▶ **Task goal**
For the entries that follow, tally the lines holding the string "agent". Give the total and nothing else.

▶ **Data under study**
======

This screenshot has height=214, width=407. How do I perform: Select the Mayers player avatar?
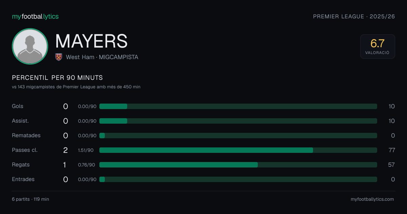tap(30, 46)
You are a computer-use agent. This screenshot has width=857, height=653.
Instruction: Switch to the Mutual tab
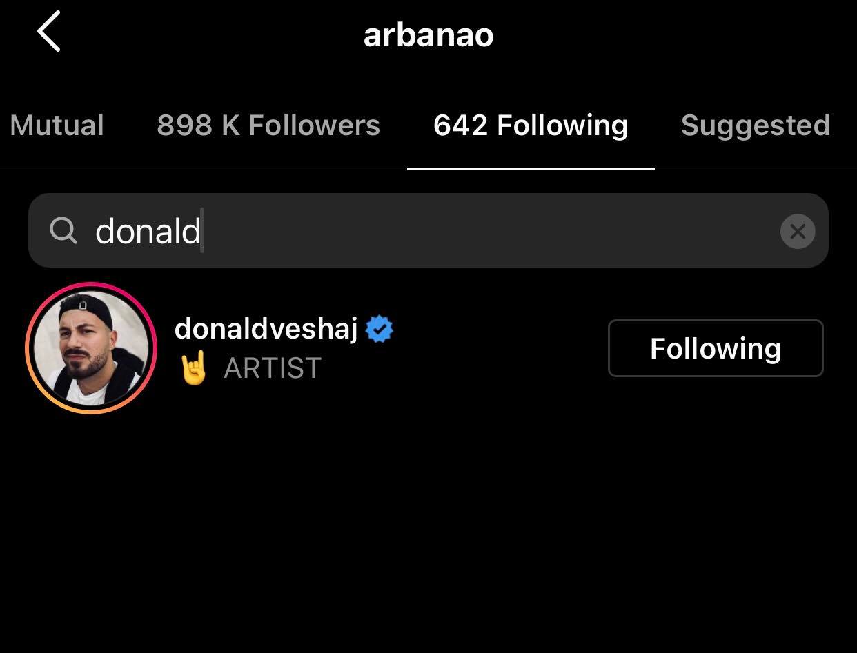tap(57, 125)
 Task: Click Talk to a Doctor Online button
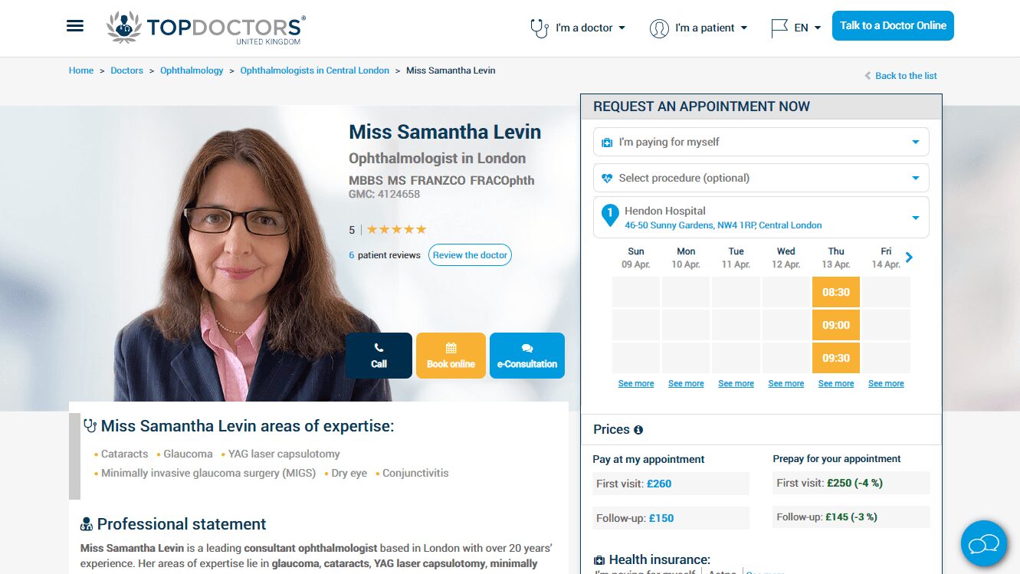pyautogui.click(x=893, y=25)
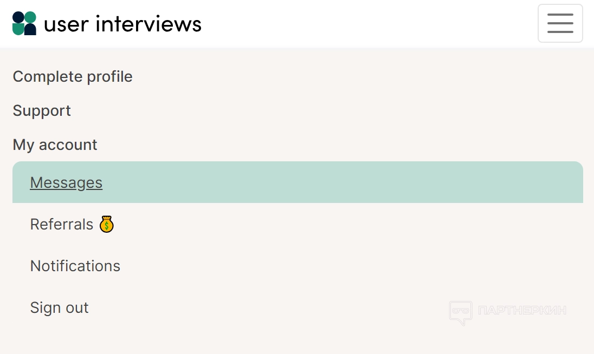The height and width of the screenshot is (354, 594).
Task: Click the User Interviews logo icon
Action: (x=24, y=23)
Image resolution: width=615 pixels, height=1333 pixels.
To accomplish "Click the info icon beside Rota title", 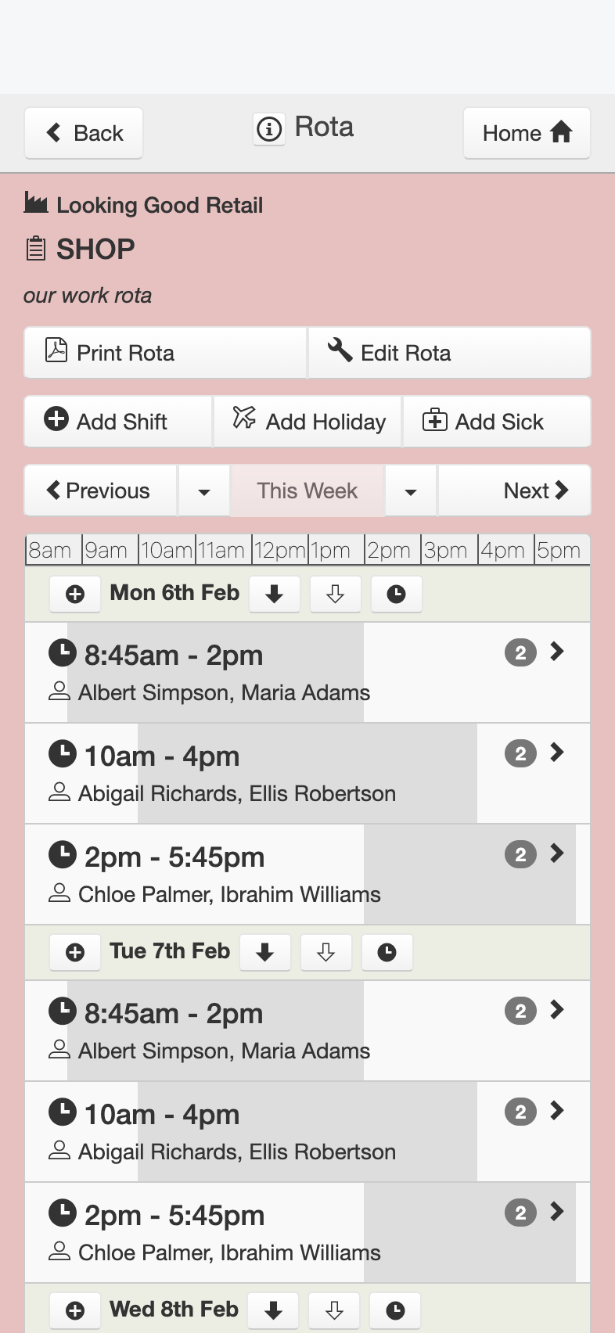I will (x=269, y=128).
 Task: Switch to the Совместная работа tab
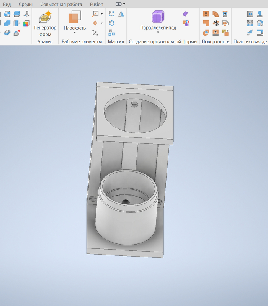pos(61,4)
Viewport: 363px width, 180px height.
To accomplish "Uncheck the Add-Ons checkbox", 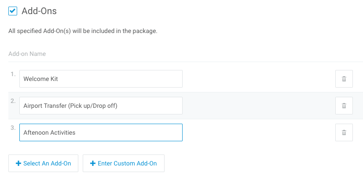I will click(x=13, y=11).
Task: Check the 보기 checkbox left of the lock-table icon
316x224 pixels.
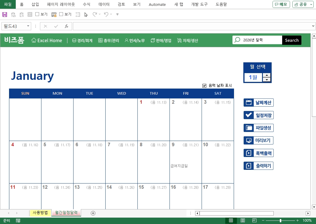Action: (x=37, y=14)
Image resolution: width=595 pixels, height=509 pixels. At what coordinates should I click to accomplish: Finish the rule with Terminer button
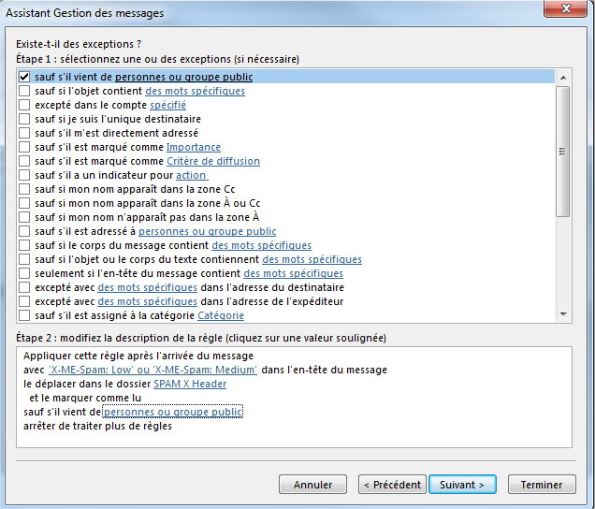(x=542, y=485)
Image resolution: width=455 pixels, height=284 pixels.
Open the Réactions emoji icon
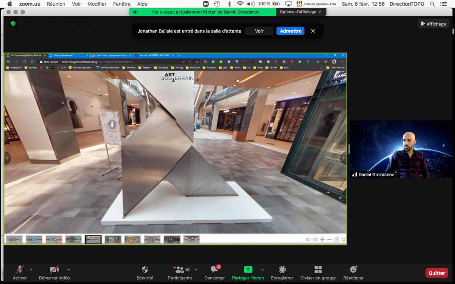[x=353, y=270]
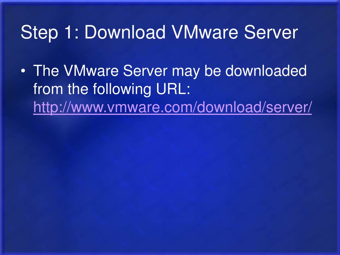
Task: Click the 'URL:' text before the link
Action: [x=173, y=89]
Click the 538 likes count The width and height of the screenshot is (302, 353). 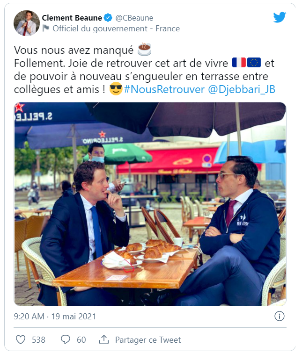click(x=38, y=340)
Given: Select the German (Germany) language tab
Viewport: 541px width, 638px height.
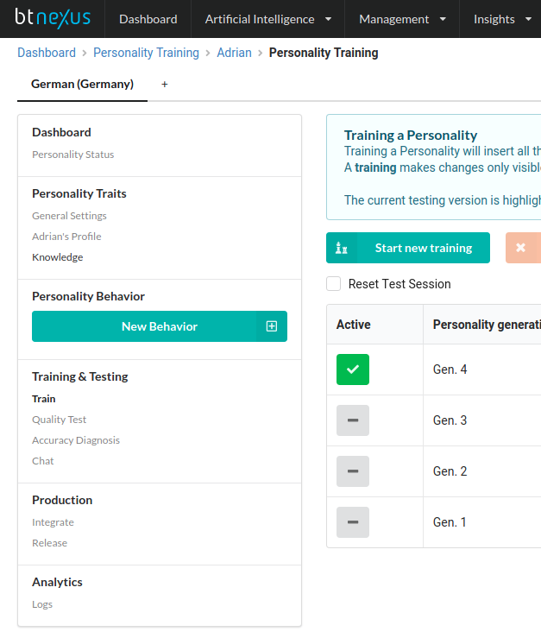Looking at the screenshot, I should (x=82, y=85).
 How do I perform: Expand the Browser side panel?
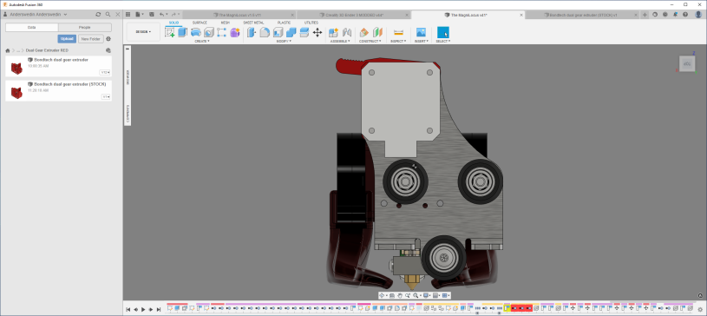(x=128, y=77)
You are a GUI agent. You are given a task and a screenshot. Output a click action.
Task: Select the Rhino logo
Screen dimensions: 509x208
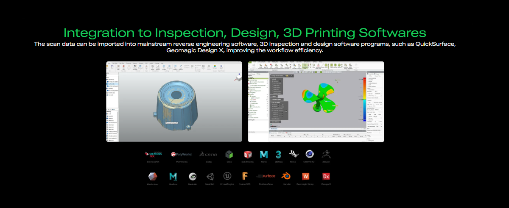coord(294,154)
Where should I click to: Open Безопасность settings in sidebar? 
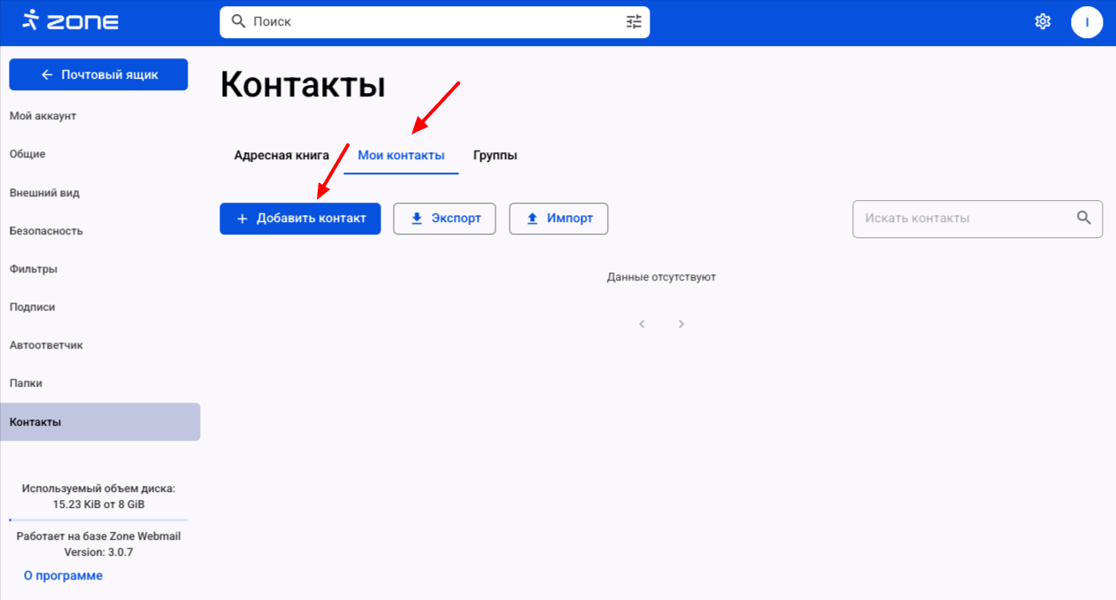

======

▶ **Response area**
2